Based on recent history, allocating electoral votes in those states by congressional district would shift large numbers of electoral votes from the Democratic to Republican column. Under the most likely scenarios, it would deliver a majority of electoral votes in those states to the GOP even in elections in which Republicans lost the statewide vote. That’s because the congressional maps in those states favor the GOP.
The change also would greatly diminish the role those states play in presidential campaigns, because most congressional districts are tilted toward one party or the other and aren’t truly in play.
Without the winner-take-all rule, a swing state would command far fewer visits, far less attention and far less spending from the campaigns. (This analysis from 2011 — when the idea was previously floated — has more on the impact in Wisconsin of ending winner-take-all.)

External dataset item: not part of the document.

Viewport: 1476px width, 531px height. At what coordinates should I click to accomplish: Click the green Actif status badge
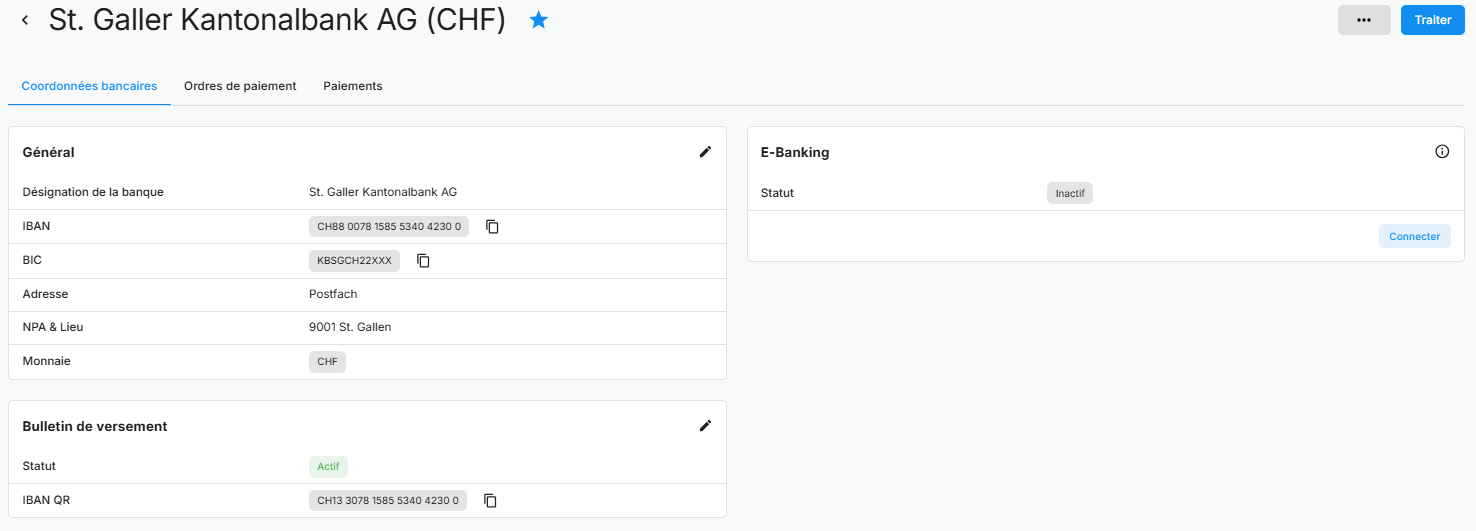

Gov. Walker has sent mixed signals about how he views the idea in Wisconsin. He called it “interesting” and “plausible” in an interview with the Journal Sentinel last month, but said he neither supported nor opposed it. Talking to Newsmax on Saturday, Walker said we “have to be very careful in making changes like that,” but called the idea “worth looking at.”
But in a separate interview with the Journal Sentinel, Walker acknowledged major concerns. “You concede it would have a dramatic impact on the targeting of the state?” Walker was asked. “Right. Exactly right … That’s why I qualified (my earlier statements) … I just said I hadn’t ruled it out. I’m not embracing it,” said Walker.
“The most important thing to me long-term as governor on that is what makes your voters be in play,” said Walker, voicing the concern that ending “winner-take all” would make the state “irrelevant” in presidential campaigns.
“You would agree it would have that effect?” he was asked.
“Yeah. I think that’s a real concern,” he said.